§ **Work instructions**
Within the material below, transcribe exactly the lines from the one holding "Task: Click the Screenshot capture icon" through the one holding "The image size is (885, 652).", keeping both ends and skipping the rest.

§ **Entries supplied**

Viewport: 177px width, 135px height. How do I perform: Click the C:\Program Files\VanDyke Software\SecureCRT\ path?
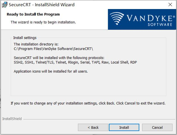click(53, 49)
...
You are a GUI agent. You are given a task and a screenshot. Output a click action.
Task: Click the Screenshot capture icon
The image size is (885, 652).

§ **Answer section**
Task: Click the Screenshot capture icon
The image size is (885, 652).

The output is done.